▶ _PAGE_:
____
The recipe can be found here, on Nigella's website and is also in 'Kitchen'. You can see what I mean about the photograph, although perhaps I'm being mean and it's hugely enticing to everyone else out there. Taking heed of Maggie's advice I too added some little extras to my muffins in the form of 60g of 70% dark chocolate, broken fairly small, but not into tiny pieces and 1/2 tsp of cinnamon.


The recipe was very quick and easy to pull together - and despite my misgivings over the only raising agent in the recipe appearing to be 1 tsp bicarbonate of soda these were very successful - producing nice peaks and they were actually done in the 15-20 minutes specified (I had thought at least 25 minutes would be needed, but not so). I was glad of the additions of cinnamon and especially the added chocolate because I found the actual crumb of the muffin to be slightly lacking in flavour. This is also a criticism I have read on other blogs (although I forget which ones) levelled at these muffins. It was slightly odd, they smelled more bananar-y than they tasted! The cinnamon wasn't really discernible at all using only 1/2 tsp and I think I'd add 1tsp next time. In all though, the texture was lovely and light and moist (and not at all oily, which I sometimes worry muffins made with oil will be) and the added chocolate definitely lifted them and gave them a chocolate boost of flavour.
____
▶ _OBJECTIVE A_:
In the entries, start at the line that has "The height and width of the screenshot is (667, 1667)." and go through the last entry. Switch "sparkle" to "star" in those lines, and leave everything else unchanged.

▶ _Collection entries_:
____
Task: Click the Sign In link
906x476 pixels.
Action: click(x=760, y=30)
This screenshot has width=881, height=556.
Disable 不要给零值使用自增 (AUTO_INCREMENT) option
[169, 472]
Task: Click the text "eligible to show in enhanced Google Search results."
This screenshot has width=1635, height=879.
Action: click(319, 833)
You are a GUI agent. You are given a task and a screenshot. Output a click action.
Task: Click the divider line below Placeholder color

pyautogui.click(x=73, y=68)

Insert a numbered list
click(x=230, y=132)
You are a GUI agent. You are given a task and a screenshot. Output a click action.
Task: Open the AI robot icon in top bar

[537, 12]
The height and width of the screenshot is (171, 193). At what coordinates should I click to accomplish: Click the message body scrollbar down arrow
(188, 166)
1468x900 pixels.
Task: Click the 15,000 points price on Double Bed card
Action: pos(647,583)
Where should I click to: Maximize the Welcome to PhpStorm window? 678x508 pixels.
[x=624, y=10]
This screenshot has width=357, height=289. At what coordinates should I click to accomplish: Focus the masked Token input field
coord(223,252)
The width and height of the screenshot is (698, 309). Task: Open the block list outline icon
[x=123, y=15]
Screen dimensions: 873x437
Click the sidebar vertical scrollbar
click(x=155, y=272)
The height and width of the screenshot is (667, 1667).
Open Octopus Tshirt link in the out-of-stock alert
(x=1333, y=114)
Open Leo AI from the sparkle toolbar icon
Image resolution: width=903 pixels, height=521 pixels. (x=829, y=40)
____
▶ _OBJECTIVE B_:
Echo the muffin review word for word, beginning at the words "The recipe can" and stopping after "tsp of cinnamon.".

▶ _PROBLEM SOLUTION A_:
The height and width of the screenshot is (667, 1667).
Open Octopus Tshirt link in the out-of-stock alert
(x=1333, y=114)
Open Leo AI from the star toolbar icon
Image resolution: width=903 pixels, height=521 pixels. (x=829, y=40)

▶ _PROBLEM SOLUTION B_:
The recipe can be found here, on Nigella's website and is also in 'Kitchen'. You can see what I mean about the photograph, although perhaps I'm being mean and it's hugely enticing to everyone else out there. Taking heed of Maggie's advice I too added some little extras to my muffins in the form of 60g of 70% dark chocolate, broken fairly small, but not into tiny pieces and 1/2 tsp of cinnamon.